Calling get_transfer_entropies() returns a vector of the estimated transfer entropies for the last window in the dataset, measured in both directions. The order of the results follow column order of the original data passed to the class. So the first entropy value in the vector corresponds to the series in the first column.


Examples

The functionality of the class will be tested by running tests on randomly generated series with predetermined traits. The series are generated using the functions listed below, both of which are defined in generate_time_series.mqh.

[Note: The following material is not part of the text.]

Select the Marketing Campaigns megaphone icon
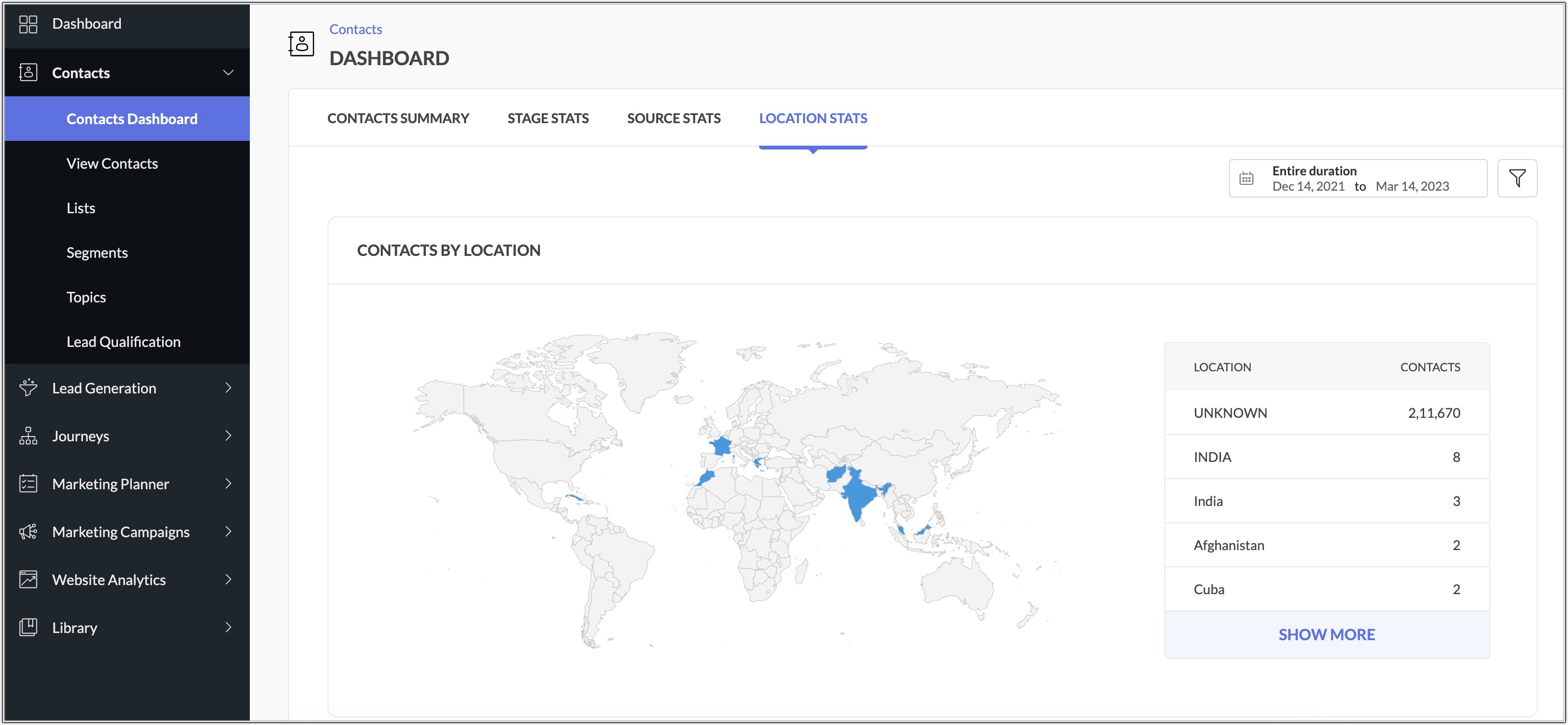This screenshot has height=725, width=1568. coord(28,531)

//+------------------------------------------------------------------+
//|Generate a random walk time series under Geometric Brownian Motion|
//+------------------------------------------------------------------+
vector random_series(double initial_val, ulong steps, ulong len, double muu, double sgma)
  {
   vector out(len);

   out[0] = initial_val;

   int err=0;

   for(ulong i=1; i<len; i++)
     {
      out[i] = out[i-1]*(1.0+(muu*(double(steps)/double(len)))+(MathRandomNormal(muu,sgma,err)*sqrt(double(steps)/double(len))));
      if(err)
        {
         Print(__FUNCTION__, " MathRandonNormal() ", GetLastError());
         return vector::Zeros(1);
        }
     }

   return out;
  }

The function random_series() generates a random walk time series characteristic of geometric Brownian motion. Its parameters are:

  • initial_val : The initial value of the time series.
  • steps : The total number of steps in the random walk.
  • len : The length of the time series to be generated.
  • muu : The drift term (mean) of the GBM.
  • sgma : The volatility (standard deviation) of the GBM.
//+-----------------------------------------------------------------------------------------------+
//|Generate two time series under Geometric Brownian Motion with S2 dependent in part on S1-lagged|
//+-----------------------------------------------------------------------------------------------+
matrix coupled_random_series(double init_1,double init_2,ulong steps, ulong len, double muu_1, double muu_2, double sgma_1, double sgma_2,
                            double alpha, double epsilon, ulong lag)
  {

   vector gbm1 = random_series(init_1,steps,len,muu_1,sgma_1);
   vector gbm2 = random_series(init_2,steps,len,muu_2,sgma_2);

   if(gbm1.Size()!=gbm2.Size())
     {
      return matrix::Zeros(1,1);
     }

   matrix out(gbm2.Size()-lag,2);

   for(ulong i = lag; i<gbm2.Size(); i++)
     {
      gbm2[i]=(1.0-alpha)*(epsilon*gbm2[i-lag] + (1.0-epsilon) * gbm2[i]) + (alpha) * gbm1[i-lag];
      out[i-lag][0] = gbm2[i];
      out[i-lag][1] = gbm1[i];
     }

   return out;
  }

The function coupled_random_series() generates two coupled random walk time series, where the second series (gbm2) is partially dependent on the lagged values of the first series (gbm1). The function returns a matrix with two columns, with the dependent series placed in the first column. The parameters of the function are as follows:

  • init_1 : The initial value of the first time series.
  • init_2 : The initial value of the second time series.
  • steps : The total number of steps in the random walk.
  • len : The length of the time series to be generated.
  • muu_1 : The drift term of the first series.
  • muu_2 : The drift term of the second series.
  • sgma_1 : The volatility of the first series.
  • sgma_2 : The volatility of the second series.
  • alpha : A mixing parameter for the influence of the independent series on the dependent series.
  • epsilon : A parameter that adjusts the influence of lagged dependent series values.
  • lag : The lag for the dependency of the dependent series on the independent series.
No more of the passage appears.